Makale / Eğitim Makaleleri

Eklenme Tarihi : 5/16/2009
Okunma Sayısı : 1300
Yorum Sayısı : 0
MİLENYUMDA MÜZELERİMİZ VE BİZ

M.NİHAT MALKOÇ

Türkiye, bünyesinde farklı kültürleri barındıran bir kültür mozaiğidir. Pek çok medeniyete beşiklik eden bu topraklar kadim tarihin aynasıdır. Ülkemizde çok zengin bir tarihî eser birikimi mevcuttur. Bunlar kendi içinde çeşitlilik arz etmektedir. Türkiye, deyim yerindeyse adeta bir açıkhava müzesi görünümündedir. Gözün baktığı her yer tarih aynası…

Bilindiği gibi müzeler; sanat, bilim, tarih ve kültürle ilgili eserlerin halka gösterilmek için toplanıp sergilendiği yerlerdir. Halk bu gibi mekânlarda geçmişe yolculuk yapar. Ben müzeleri gezdiğim zamanlarda hep mağrur bir edaya bürünmüşümdür. Hele Topkapı Müzesi, içimdeki gurur çağlayanını coşturmuştur. O ne muhteşem bir medeniyet mirası… O ne harika bir kültürel birikim… Osmanlı Devleti, müzelerdeki heybetiyle sınırlı kalsa da, bu mekânlarda hâlâ yaşıyor. Onların bize bıraktığı eserler göğsümüzü alabildiğine kabartıyor.

Tarihî kaynaklardan öğrendiğimize göre ülkemizde müzecilik, 19. yüzyıl ortalarında başladı. 1846 yılında, Sultan Abdülmecit'in emriyle bazı eski eserler ve eski silâhlar Aya İrini Kilisesi'nde toplandı. Daha sonra 1868 yılında, Ali Paşa'nın sadrazamlığı sırasında, bu kilise ve içerisindeki eserler "Müze-i Hümâyûn" adı altında ilk müze olarak açıldı. Bu dönemde Maarif Nezareti, Osmanlı Devleti sınırları içerisinde bulunan tüm tarihî eserlerin İstanbul'a gönderilmesi konusunda bir emir yayınladı. 1881 yılında, Osman Hamdi Bey müze müdürü olunca, gerçek anlamda müzecilik çalışmaları başladı. Osman Hamdi Bey, 1883 yılında eski eserlerin yurt dışına çıkışını önleyen "Eski Eserler Kanunu"nu hazırladı. Yine bu dönemde, Anadolu'daki kazılar denetim altına alındı. Zaman içerisinde bu konuya daha çok önem verildi.
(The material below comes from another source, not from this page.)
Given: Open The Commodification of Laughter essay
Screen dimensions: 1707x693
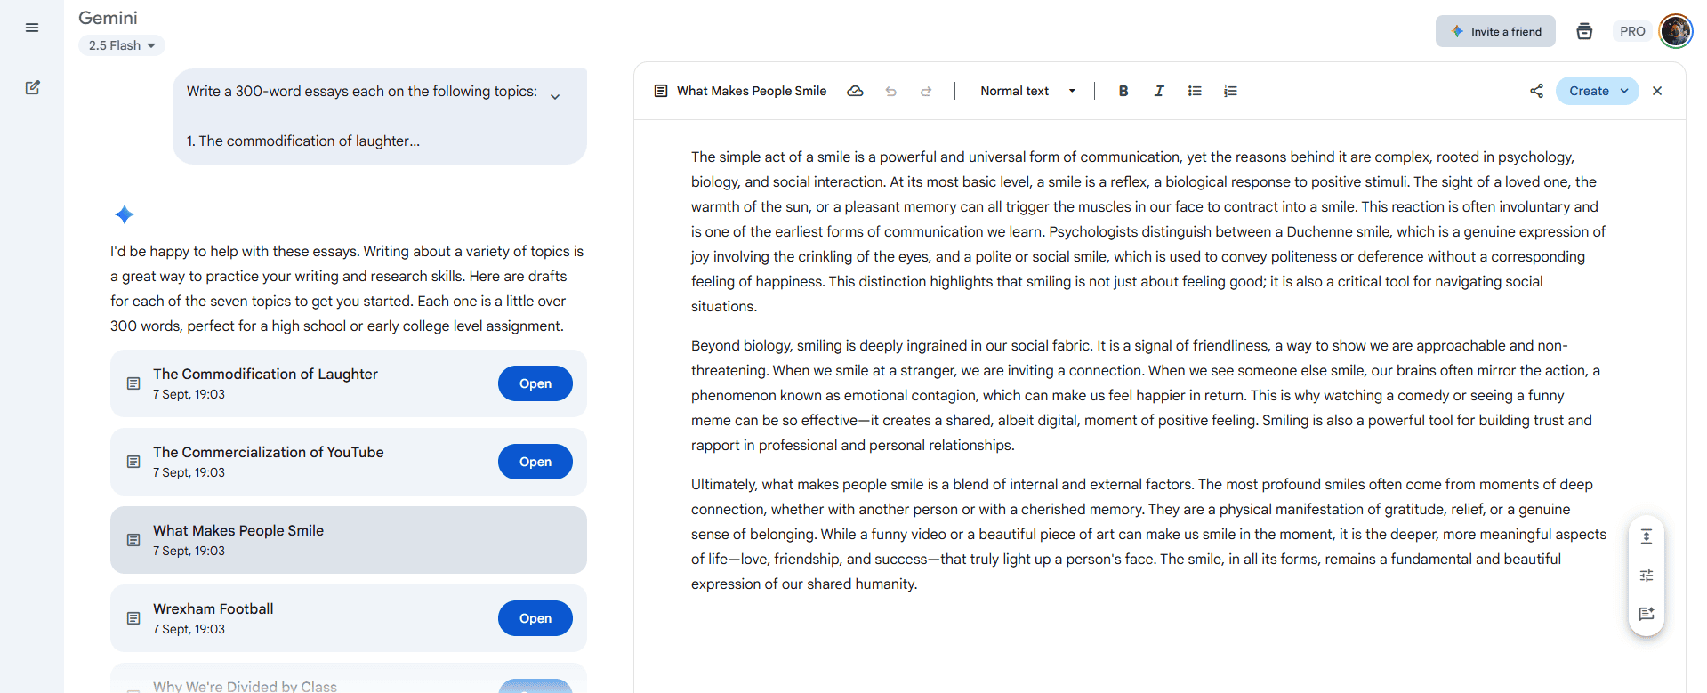Looking at the screenshot, I should click(535, 383).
Özellikle Atatürk zamanında bu alanda çok büyük yol alındı. Çünkü Atatürk'ün "Türk çocuğu ecdadını tanıdıkça daha büyük işler yapmak için kendinde kuvvet bulacaktır." sözü, müzeciliğin önemini de gösteriyordu aynı zamanda. Ecdadımızı tanımanın bir yolu da müzelere gitmek, oluşturulan maddî ve manevî kültürü yerinde görmek ve solumaktır.

Müzeler kültürümüzün yaşayan tanıklarının sergilendiği ortamlardır. Bilim ve sanat ürünlerimiz orada halkla buluşur. Çok kere de tarihî değerlerimiz bu ortamlarda yaşatılır ve genç nesillere tanıtılır. Tarihi kuru ifadelerle anlatmak tarih şuuru kazandırmaz gençlere. Onları tarihî değerlerimizle bizzat yüz yüze getirmeliyiz. Fakat bugün ülkemizde tarih, maalesef dört duvar arasında kuru bilgiler verilerek öğretilmektedir. Oysa bizim gibi zengin bir medeniyeti olan bir millet, bu birikimden yararlanmalıdır. Bugüne kadar bu zenginliğimizi teşhir edemedik. Çocuklarımıza ancak savaşların hangi tarihlerde yapıldığını öğrettik. Bu da bir yarar sağlamadı onlara. Ezbercilik eğitimimizi kütükleştirdi. Madem böyle bu ısrar niye?...

Müzeler zamanın dondurulduğu mekânlardır. Orada tarihin izlerini görebiliriz. Fakat müze demek sadece tarih demek değildir. Bugün pek çok müze çeşidi vardır dünyada ve ülkemizde. Arkeoloji müzeleri, etnografya müzeleri, güzel sanatlar müzeleri, açıkhava müzeleri, bilim müzeleri, tarih müzeleri, askerî müzeler ve özel müzeler bunlar arasında sayılabilir. Müze çeşitliliği hayata bambaşka bir renk katıyor. Müzeler zamanı donduruyor.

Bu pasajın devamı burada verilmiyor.